*EXERCISE OBJECTIVE*: Rewrite the data below with every "coordinate pair" changed to "number pair" and everything else left as it is.

─── INFORMATION PROVIDED

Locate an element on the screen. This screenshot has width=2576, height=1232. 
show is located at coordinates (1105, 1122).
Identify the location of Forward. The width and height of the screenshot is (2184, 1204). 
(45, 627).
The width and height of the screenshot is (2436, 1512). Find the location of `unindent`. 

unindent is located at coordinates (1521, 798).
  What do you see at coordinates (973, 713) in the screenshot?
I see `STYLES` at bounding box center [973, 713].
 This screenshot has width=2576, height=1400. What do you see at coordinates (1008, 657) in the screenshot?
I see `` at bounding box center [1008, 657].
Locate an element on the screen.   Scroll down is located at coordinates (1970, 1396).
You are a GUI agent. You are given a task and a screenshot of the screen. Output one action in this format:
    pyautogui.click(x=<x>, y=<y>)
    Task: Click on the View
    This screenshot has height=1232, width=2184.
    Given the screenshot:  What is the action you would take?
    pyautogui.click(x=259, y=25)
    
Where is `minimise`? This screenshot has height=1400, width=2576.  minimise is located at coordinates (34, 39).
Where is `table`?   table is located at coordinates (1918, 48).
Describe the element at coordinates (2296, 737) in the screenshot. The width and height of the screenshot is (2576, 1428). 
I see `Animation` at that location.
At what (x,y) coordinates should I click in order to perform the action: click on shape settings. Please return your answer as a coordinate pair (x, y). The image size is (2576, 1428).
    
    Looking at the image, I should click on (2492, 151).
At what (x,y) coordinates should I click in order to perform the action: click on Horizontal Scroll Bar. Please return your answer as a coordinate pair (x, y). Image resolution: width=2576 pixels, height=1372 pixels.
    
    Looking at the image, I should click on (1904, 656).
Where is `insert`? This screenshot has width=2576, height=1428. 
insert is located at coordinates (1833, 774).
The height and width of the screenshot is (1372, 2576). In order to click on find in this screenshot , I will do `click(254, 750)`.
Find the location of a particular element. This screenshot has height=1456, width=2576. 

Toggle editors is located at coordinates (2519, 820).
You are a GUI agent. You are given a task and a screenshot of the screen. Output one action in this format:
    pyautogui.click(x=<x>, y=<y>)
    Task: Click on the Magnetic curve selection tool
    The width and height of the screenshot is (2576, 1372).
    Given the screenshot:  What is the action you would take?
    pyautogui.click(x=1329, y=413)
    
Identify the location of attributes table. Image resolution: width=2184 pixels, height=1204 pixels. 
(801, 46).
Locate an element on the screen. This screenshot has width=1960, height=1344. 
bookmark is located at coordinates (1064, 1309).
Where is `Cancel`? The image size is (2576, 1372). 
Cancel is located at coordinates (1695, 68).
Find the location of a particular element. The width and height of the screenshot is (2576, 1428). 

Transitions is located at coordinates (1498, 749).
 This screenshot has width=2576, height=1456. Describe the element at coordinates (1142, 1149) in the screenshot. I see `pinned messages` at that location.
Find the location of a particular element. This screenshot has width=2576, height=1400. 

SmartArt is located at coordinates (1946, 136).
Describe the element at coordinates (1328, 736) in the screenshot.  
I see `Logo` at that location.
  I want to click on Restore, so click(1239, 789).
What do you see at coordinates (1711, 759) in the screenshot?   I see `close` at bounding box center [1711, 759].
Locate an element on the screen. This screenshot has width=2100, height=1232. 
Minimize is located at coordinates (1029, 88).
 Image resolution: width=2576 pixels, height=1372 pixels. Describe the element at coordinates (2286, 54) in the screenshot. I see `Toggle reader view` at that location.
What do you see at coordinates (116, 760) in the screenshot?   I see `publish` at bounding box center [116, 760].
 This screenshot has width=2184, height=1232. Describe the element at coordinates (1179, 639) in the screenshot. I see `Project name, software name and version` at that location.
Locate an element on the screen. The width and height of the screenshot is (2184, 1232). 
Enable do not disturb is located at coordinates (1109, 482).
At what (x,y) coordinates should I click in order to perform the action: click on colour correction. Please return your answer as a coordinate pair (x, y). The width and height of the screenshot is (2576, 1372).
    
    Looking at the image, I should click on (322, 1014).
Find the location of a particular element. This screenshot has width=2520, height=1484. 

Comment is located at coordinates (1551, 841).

──────

*RESULT OF THE EXERCISE*:
Locate an element on the screen. This screenshot has width=2576, height=1232. 
show is located at coordinates (1105, 1122).
Identify the location of Forward. The width and height of the screenshot is (2184, 1204). 
(45, 627).
The width and height of the screenshot is (2436, 1512). Find the location of `unindent`. 

unindent is located at coordinates (1521, 798).
  What do you see at coordinates (973, 713) in the screenshot?
I see `STYLES` at bounding box center [973, 713].
 This screenshot has width=2576, height=1400. What do you see at coordinates (1008, 657) in the screenshot?
I see `` at bounding box center [1008, 657].
Locate an element on the screen.   Scroll down is located at coordinates (1970, 1396).
You are a GUI agent. You are given a task and a screenshot of the screen. Output one action in this format:
    pyautogui.click(x=<x>, y=<y>)
    Task: Click on the View
    This screenshot has height=1232, width=2184.
    Given the screenshot:  What is the action you would take?
    pyautogui.click(x=259, y=25)
    
Where is `minimise`? This screenshot has height=1400, width=2576.  minimise is located at coordinates (34, 39).
Where is `table`?   table is located at coordinates (1918, 48).
Describe the element at coordinates (2296, 737) in the screenshot. The width and height of the screenshot is (2576, 1428). 
I see `Animation` at that location.
At what (x,y) coordinates should I click in order to perform the action: click on shape settings. Please return your answer as a number pair (x, y). The image size is (2576, 1428).
    
    Looking at the image, I should click on (2492, 151).
At what (x,y) coordinates should I click in order to perform the action: click on Horizontal Scroll Bar. Please return your answer as a number pair (x, y). Image resolution: width=2576 pixels, height=1372 pixels.
    
    Looking at the image, I should click on (1904, 656).
Where is `insert`? This screenshot has width=2576, height=1428. 
insert is located at coordinates (1833, 774).
The height and width of the screenshot is (1372, 2576). In order to click on find in this screenshot , I will do `click(254, 750)`.
Find the location of a particular element. This screenshot has height=1456, width=2576. 

Toggle editors is located at coordinates (2519, 820).
You are a GUI agent. You are given a task and a screenshot of the screen. Output one action in this format:
    pyautogui.click(x=<x>, y=<y>)
    Task: Click on the Magnetic curve selection tool
    The width and height of the screenshot is (2576, 1372).
    Given the screenshot:  What is the action you would take?
    pyautogui.click(x=1329, y=413)
    
Identify the location of attributes table. Image resolution: width=2184 pixels, height=1204 pixels. 
(801, 46).
Locate an element on the screen. This screenshot has width=1960, height=1344. 
bookmark is located at coordinates (1064, 1309).
Where is `Cancel`? The image size is (2576, 1372). 
Cancel is located at coordinates (1695, 68).
Find the location of a particular element. The width and height of the screenshot is (2576, 1428). 

Transitions is located at coordinates (1498, 749).
 This screenshot has width=2576, height=1456. Describe the element at coordinates (1142, 1149) in the screenshot. I see `pinned messages` at that location.
Find the location of a particular element. This screenshot has width=2576, height=1400. 

SmartArt is located at coordinates (1946, 136).
Describe the element at coordinates (1328, 736) in the screenshot.  
I see `Logo` at that location.
  I want to click on Restore, so click(1239, 789).
What do you see at coordinates (1711, 759) in the screenshot?   I see `close` at bounding box center [1711, 759].
Locate an element on the screen. This screenshot has width=2100, height=1232. 
Minimize is located at coordinates (1029, 88).
 Image resolution: width=2576 pixels, height=1372 pixels. Describe the element at coordinates (2286, 54) in the screenshot. I see `Toggle reader view` at that location.
What do you see at coordinates (116, 760) in the screenshot?   I see `publish` at bounding box center [116, 760].
 This screenshot has width=2184, height=1232. Describe the element at coordinates (1179, 639) in the screenshot. I see `Project name, software name and version` at that location.
Locate an element on the screen. The width and height of the screenshot is (2184, 1232). 
Enable do not disturb is located at coordinates (1109, 482).
At what (x,y) coordinates should I click in order to perform the action: click on colour correction. Please return your answer as a number pair (x, y). The width and height of the screenshot is (2576, 1372).
    
    Looking at the image, I should click on (322, 1014).
Find the location of a particular element. This screenshot has width=2520, height=1484. 

Comment is located at coordinates (1551, 841).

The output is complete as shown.